◆ **Work to do**
Rewrite every line of the data below, requests included, and shift each coordinate in the answers by -149. Leave out the pictures.

◆ **Text and element pointing data**
_ _ _
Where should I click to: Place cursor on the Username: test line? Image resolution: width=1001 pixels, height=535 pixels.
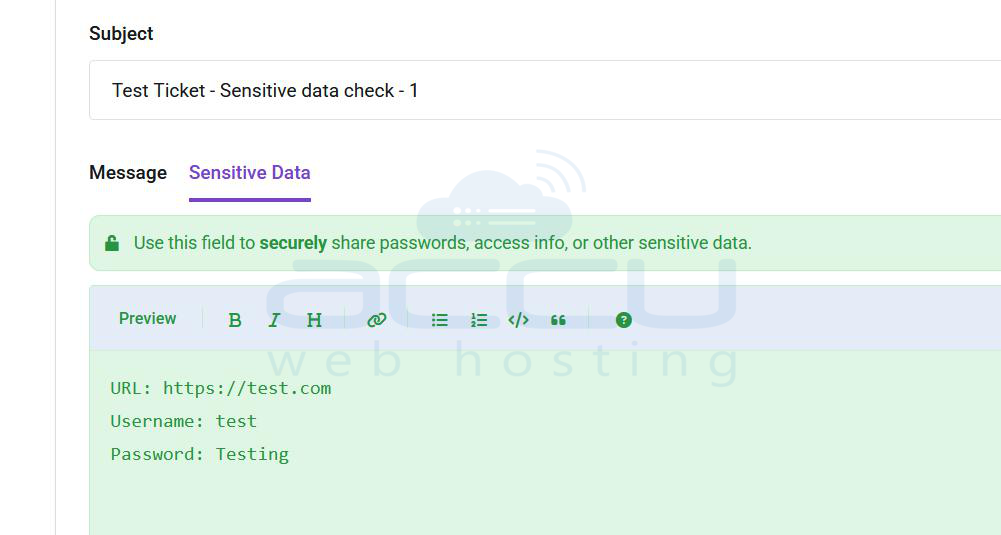[x=184, y=421]
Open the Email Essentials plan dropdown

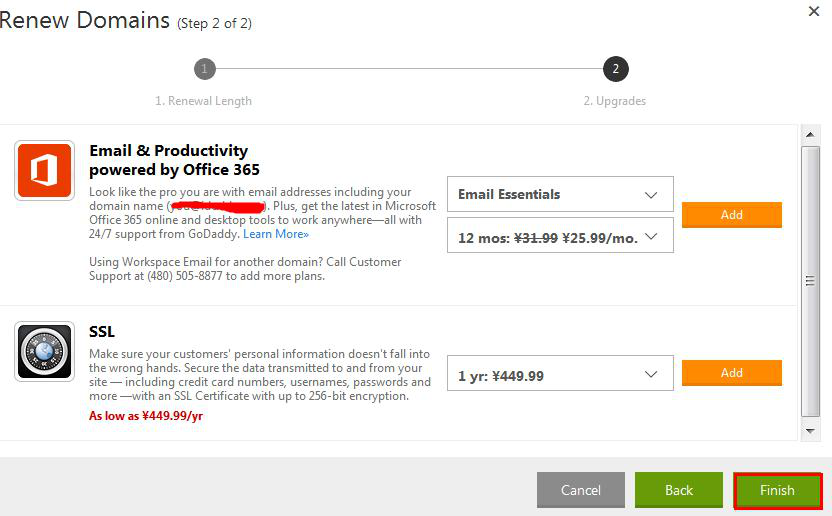pos(560,194)
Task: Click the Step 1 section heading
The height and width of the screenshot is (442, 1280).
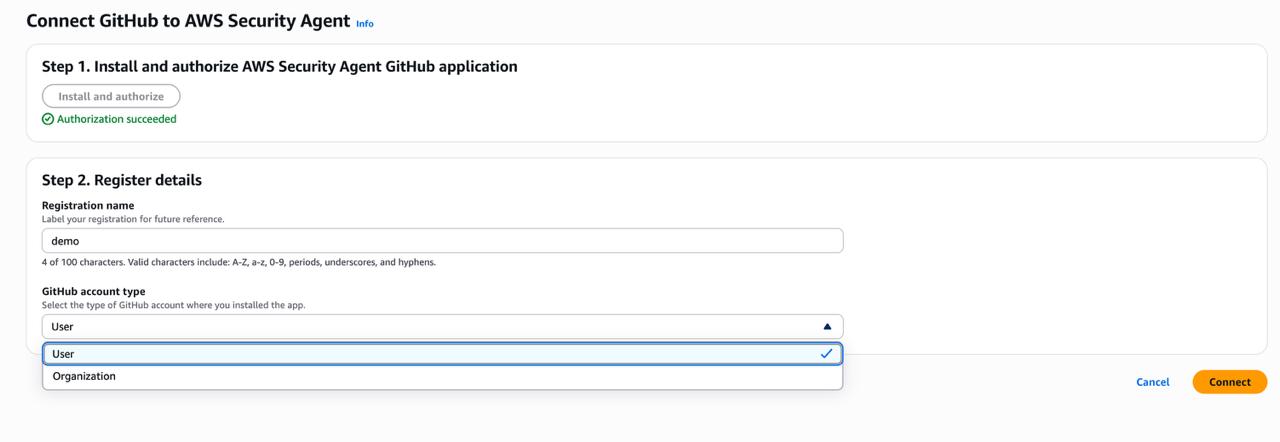Action: [x=279, y=67]
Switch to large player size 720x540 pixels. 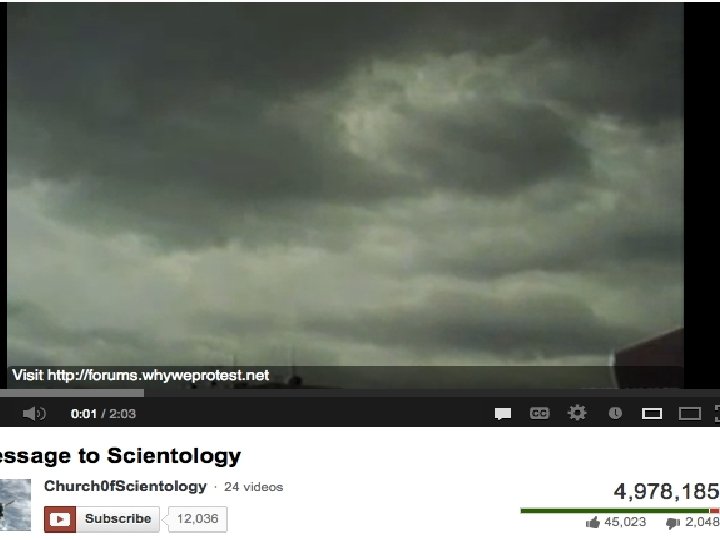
_ _ _
◆ **Written solution**
Where should I click to: Place cursor on the Username: test line? Image resolution: width=1001 pixels, height=535 pixels.
[x=35, y=272]
Open the Email Essentials plan dropdown

pos(411,45)
Task: Click the Step 1 section heading
The height and width of the screenshot is (442, 1280).
Action: [x=130, y=-82]
Switch to large player size 720x540 pixels. 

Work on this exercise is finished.